* _SHORT TASK_
Copy the entries below word for word. Begin at the line that contains "Screen dimensions: 684x308" and continue through the final line of the entries.

* _RAW RECORDS_
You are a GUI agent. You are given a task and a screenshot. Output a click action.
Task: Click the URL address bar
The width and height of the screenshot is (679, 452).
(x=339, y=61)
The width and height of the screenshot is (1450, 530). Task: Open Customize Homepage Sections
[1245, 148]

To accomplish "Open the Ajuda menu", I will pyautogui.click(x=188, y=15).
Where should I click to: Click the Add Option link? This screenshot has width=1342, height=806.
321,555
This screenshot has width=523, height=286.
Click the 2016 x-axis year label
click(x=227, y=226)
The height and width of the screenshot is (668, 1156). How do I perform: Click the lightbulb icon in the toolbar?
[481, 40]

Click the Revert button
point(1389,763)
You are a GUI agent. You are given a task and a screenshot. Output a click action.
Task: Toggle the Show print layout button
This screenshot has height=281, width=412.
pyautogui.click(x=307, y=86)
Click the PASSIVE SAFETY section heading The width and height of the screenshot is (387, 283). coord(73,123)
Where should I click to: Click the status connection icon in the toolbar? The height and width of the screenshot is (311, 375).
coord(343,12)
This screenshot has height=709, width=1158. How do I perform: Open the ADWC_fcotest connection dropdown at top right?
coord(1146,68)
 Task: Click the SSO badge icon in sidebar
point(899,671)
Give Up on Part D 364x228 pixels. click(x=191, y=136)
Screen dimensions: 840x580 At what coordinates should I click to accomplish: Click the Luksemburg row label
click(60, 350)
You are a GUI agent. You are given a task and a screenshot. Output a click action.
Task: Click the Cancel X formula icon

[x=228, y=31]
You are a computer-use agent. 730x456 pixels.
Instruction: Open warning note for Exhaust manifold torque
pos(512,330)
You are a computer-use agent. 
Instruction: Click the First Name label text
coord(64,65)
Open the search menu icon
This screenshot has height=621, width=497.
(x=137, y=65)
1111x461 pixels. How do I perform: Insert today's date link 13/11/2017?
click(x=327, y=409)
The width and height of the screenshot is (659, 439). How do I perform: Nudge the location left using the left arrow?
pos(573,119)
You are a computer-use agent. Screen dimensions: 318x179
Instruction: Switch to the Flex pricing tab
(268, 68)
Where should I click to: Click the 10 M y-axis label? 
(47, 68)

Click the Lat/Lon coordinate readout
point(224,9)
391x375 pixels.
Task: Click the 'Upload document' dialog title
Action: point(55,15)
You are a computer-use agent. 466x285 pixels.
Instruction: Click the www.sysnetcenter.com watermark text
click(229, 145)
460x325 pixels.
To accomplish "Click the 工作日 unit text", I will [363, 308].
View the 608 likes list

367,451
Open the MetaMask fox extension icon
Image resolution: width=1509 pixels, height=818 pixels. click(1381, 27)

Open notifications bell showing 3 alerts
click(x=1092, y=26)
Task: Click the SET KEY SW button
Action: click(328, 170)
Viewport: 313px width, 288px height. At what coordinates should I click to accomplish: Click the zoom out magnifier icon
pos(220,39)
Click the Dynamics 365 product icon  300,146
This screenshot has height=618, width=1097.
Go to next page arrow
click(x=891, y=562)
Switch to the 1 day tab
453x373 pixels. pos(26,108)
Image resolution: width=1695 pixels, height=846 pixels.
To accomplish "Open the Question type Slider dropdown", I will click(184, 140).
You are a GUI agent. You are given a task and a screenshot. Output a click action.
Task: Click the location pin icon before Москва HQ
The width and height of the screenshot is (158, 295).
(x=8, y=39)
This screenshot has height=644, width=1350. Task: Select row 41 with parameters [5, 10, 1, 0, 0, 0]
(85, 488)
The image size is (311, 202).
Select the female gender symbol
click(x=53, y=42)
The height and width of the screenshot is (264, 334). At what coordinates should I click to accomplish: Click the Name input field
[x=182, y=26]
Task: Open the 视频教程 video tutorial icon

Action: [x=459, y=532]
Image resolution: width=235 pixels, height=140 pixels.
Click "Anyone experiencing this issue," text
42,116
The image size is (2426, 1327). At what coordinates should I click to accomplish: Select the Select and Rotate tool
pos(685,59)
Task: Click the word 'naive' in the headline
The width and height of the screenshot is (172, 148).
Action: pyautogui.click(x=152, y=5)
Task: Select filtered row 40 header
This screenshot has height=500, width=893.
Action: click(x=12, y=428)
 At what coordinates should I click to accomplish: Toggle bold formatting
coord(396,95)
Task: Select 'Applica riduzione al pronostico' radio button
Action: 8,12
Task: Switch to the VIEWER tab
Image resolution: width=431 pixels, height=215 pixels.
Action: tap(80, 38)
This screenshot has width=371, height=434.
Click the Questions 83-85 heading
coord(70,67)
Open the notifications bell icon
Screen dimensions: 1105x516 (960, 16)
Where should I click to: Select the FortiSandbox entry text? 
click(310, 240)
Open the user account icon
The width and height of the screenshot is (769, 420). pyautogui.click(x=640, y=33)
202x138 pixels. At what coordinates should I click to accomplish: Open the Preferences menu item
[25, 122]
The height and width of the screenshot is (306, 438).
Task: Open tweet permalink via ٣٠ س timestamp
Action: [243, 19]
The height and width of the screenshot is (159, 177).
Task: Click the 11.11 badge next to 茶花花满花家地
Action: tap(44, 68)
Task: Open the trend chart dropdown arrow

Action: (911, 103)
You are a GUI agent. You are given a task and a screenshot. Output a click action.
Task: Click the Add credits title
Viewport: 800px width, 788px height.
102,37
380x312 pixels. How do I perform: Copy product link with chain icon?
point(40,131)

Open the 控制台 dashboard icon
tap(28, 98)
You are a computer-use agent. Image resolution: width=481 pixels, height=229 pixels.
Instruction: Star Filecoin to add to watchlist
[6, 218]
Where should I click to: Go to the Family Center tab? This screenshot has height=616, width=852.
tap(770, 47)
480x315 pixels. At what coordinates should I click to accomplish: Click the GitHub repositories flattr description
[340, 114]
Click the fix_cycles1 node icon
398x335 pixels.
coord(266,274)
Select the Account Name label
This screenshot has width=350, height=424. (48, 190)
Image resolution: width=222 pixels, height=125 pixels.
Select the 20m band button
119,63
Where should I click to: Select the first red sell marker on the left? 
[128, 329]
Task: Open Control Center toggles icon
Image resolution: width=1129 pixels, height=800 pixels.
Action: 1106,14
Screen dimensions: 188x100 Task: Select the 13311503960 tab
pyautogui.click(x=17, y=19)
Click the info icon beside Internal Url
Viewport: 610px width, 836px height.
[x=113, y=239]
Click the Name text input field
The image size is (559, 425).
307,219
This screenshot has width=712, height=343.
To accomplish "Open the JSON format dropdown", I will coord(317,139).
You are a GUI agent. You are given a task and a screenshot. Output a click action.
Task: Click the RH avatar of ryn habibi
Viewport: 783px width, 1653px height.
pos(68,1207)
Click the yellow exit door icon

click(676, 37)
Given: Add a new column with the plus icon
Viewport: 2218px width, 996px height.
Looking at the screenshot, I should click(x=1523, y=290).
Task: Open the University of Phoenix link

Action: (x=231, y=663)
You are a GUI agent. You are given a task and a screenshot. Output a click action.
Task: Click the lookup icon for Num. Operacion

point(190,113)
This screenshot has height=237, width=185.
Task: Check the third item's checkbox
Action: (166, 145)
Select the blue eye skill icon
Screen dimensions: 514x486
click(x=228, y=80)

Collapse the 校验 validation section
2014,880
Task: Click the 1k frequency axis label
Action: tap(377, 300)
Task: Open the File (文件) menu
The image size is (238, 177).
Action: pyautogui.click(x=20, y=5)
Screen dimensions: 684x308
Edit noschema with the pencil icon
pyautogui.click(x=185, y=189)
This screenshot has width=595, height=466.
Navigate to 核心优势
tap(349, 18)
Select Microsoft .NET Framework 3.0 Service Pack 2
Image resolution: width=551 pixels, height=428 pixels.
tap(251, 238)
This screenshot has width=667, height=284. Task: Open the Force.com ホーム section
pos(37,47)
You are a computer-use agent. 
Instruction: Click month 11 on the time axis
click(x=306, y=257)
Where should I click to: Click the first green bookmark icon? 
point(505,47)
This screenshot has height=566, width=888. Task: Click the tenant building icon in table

* _EXPECTED ANSWER_
Screen dimensions: 684x308
Edit noschema with the pencil icon
pyautogui.click(x=185, y=189)
This screenshot has width=595, height=466.
Navigate to 核心优势
tap(349, 18)
Select Microsoft .NET Framework 3.0 Service Pack 2
Image resolution: width=551 pixels, height=428 pixels.
tap(251, 238)
This screenshot has width=667, height=284. Task: Open the Force.com ホーム section
pos(37,47)
You are a computer-use agent. 
Instruction: Click month 11 on the time axis
click(x=306, y=257)
Where should I click to: Click the first green bookmark icon? 
point(505,47)
This screenshot has height=566, width=888. Task: Click the tenant building icon in table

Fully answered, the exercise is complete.